Investors seeking a slice of paradise are being attracted by property prices roughly half those in Phuket. Dean Wilkinson, of the agent Absolute Thailand, says that any improvements in roads, electricity and water supplies can only bode well for property values.
Land prices have risen by about 50 per cent in three years, says Stephen Owen, of Dhevatara Properties, which, via Savills International, is selling villas with gardens extending to the beachfront from $1.4 million (£715,000), and homes farther inland with superb views of the bay from $800,000. Two of the eight four-bedroom villas at the Dhevatara Residence development, which will be finished in March, have been snapped up. Each has maids’ quarters and a private swimming pool and they range from 440 sq m (526 sq yards) to 557 sq m (the plots vary between 630 and 1,247 sq m). On the north of the island they are a ten-minute walk from Bophut’s restaurants and bars but separated from the tourist traps of Chaweng and Lamai.

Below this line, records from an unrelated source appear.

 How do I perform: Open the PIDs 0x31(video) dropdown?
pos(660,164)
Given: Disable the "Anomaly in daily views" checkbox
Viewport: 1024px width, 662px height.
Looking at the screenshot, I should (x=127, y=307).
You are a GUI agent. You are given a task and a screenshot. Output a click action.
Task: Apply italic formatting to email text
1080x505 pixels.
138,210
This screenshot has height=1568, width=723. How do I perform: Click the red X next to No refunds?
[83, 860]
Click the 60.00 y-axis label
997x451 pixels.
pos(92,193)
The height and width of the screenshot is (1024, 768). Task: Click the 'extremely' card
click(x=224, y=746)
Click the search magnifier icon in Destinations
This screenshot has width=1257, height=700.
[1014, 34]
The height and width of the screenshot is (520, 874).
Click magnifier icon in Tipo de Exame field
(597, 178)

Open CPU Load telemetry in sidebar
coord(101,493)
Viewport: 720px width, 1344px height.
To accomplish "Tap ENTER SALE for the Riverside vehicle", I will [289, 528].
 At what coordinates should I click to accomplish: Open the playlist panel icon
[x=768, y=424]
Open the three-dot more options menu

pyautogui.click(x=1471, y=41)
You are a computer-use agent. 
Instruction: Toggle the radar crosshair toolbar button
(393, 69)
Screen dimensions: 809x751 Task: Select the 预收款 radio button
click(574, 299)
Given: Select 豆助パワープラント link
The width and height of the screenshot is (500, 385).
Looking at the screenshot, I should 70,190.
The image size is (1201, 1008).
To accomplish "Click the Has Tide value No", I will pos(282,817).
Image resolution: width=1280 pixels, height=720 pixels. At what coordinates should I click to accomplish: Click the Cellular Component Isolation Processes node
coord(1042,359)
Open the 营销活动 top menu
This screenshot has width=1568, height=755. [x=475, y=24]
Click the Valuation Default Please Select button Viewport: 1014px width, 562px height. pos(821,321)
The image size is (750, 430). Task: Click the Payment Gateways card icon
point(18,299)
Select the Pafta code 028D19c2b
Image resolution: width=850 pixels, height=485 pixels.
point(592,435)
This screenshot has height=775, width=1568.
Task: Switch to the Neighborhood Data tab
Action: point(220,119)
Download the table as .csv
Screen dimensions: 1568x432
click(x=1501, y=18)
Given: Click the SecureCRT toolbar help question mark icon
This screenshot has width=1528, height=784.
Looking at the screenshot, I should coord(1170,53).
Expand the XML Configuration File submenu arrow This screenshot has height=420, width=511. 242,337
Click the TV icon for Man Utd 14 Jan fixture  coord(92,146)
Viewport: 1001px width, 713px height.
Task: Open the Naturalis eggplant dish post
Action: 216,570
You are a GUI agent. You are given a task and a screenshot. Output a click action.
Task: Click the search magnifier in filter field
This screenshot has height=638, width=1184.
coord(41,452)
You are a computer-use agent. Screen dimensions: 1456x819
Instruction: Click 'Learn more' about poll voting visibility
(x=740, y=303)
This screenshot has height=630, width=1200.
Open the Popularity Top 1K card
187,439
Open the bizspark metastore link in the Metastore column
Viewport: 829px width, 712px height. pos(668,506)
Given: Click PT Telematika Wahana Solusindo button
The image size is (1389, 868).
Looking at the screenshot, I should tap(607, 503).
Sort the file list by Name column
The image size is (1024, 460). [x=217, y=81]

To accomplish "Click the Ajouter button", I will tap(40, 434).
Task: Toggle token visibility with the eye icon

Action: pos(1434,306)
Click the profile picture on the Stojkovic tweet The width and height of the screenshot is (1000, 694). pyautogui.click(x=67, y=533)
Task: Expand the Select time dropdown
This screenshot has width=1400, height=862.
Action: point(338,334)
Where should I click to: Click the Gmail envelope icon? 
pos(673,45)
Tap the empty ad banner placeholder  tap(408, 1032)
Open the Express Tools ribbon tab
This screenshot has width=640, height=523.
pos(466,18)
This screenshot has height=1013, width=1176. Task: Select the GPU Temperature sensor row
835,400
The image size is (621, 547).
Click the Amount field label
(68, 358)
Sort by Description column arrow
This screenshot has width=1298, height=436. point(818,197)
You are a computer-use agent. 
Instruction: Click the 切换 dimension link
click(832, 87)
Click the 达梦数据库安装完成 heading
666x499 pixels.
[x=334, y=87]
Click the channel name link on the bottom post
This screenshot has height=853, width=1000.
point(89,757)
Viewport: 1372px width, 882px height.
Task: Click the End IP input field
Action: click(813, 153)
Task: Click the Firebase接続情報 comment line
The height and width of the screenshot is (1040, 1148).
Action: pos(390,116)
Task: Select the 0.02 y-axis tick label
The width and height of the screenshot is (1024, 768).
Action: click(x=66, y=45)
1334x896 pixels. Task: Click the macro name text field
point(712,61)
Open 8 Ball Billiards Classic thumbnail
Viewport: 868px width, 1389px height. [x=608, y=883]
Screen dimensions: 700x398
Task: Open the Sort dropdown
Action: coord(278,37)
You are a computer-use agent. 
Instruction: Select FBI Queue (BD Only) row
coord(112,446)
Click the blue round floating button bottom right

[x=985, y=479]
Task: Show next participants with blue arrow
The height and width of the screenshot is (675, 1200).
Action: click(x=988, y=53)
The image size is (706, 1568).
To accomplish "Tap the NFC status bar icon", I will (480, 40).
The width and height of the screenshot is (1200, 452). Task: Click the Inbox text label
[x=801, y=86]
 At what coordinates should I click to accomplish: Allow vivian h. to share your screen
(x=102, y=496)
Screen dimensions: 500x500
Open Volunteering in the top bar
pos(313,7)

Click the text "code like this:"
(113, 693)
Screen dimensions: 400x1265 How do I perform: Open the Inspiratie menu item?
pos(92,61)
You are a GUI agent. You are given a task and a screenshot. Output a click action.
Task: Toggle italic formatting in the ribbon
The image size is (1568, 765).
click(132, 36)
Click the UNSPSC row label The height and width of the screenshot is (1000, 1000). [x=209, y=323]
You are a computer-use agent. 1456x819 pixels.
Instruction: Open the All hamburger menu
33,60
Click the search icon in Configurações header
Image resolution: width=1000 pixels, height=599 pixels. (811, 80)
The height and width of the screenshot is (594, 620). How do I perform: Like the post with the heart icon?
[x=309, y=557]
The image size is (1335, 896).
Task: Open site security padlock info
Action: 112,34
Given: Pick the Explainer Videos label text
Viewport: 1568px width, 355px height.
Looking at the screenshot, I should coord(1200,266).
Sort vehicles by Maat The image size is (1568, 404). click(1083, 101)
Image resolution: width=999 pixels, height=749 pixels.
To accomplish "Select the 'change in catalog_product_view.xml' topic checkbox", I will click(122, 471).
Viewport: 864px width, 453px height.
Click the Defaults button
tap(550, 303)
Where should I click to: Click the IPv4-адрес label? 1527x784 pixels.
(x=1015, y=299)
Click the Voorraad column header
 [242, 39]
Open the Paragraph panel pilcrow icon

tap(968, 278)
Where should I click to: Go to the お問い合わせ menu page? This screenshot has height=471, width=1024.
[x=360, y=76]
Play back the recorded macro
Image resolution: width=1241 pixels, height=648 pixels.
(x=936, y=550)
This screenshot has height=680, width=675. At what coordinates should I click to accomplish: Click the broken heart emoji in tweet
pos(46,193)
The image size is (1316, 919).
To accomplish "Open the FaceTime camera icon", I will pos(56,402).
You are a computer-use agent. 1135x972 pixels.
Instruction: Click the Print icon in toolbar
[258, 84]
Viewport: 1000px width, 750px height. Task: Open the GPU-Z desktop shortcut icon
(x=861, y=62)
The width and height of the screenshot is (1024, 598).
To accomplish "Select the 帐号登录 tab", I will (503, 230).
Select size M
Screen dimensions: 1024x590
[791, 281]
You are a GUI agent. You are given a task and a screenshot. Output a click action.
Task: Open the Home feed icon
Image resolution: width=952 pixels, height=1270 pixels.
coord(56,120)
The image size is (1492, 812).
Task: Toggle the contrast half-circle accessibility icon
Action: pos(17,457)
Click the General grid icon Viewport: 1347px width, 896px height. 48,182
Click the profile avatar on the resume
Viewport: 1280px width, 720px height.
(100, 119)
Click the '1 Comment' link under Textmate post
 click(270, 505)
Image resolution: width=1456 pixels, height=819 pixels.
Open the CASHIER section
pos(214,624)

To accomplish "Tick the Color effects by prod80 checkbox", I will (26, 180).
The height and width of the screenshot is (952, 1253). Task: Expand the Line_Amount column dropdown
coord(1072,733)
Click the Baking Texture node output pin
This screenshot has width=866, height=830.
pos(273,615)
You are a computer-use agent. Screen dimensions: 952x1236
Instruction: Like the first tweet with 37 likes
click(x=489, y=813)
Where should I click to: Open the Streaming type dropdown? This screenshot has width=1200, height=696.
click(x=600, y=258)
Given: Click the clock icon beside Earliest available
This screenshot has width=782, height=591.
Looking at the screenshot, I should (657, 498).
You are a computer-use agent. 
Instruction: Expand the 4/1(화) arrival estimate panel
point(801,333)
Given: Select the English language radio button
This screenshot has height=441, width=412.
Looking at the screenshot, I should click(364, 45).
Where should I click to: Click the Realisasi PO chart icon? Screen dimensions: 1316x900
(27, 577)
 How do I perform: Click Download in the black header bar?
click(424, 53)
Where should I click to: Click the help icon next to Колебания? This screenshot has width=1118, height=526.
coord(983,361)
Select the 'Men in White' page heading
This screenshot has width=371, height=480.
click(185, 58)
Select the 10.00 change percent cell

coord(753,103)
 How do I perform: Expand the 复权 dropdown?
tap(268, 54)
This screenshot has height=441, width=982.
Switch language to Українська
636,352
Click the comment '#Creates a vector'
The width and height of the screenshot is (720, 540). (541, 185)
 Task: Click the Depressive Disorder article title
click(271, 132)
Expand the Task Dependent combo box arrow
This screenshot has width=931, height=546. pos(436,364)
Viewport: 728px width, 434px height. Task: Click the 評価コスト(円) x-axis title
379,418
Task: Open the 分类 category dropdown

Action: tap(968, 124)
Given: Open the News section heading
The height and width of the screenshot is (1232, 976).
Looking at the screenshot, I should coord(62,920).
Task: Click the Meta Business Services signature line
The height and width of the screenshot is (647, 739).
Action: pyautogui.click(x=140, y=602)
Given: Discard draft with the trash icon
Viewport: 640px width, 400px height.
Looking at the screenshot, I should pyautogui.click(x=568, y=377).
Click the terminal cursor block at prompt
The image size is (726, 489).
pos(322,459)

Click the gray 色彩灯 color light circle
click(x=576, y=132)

Beachfront locations such as these are what attracted James Willis to the Residence’s sister development: super-luxurious Dhevatara Cove on the secluded west coast, at Lipa Noi. He says: “If you want a house on the beach with four or five bedrooms and a pool and you want to be in an attractive country, in Barbados it will cost you $6-8 million and in Turks and Caicos $8-12 million. In Koh Samui I could buy my 800 sq m house with a private pool on the beach for the same price as a two-bedroom flat in Onslow Square; you wouldn’t even get a good little mews house in Chelsea for that money any more.”
Only one of the six properties at gated Dhevatara Cove remains, costing $2.85 million, for which you get five bedrooms, a study, maids’ quarters, high-spec Thai-style interiors, a pool, and 857 sq m of living space on a 1,951 sq m plot.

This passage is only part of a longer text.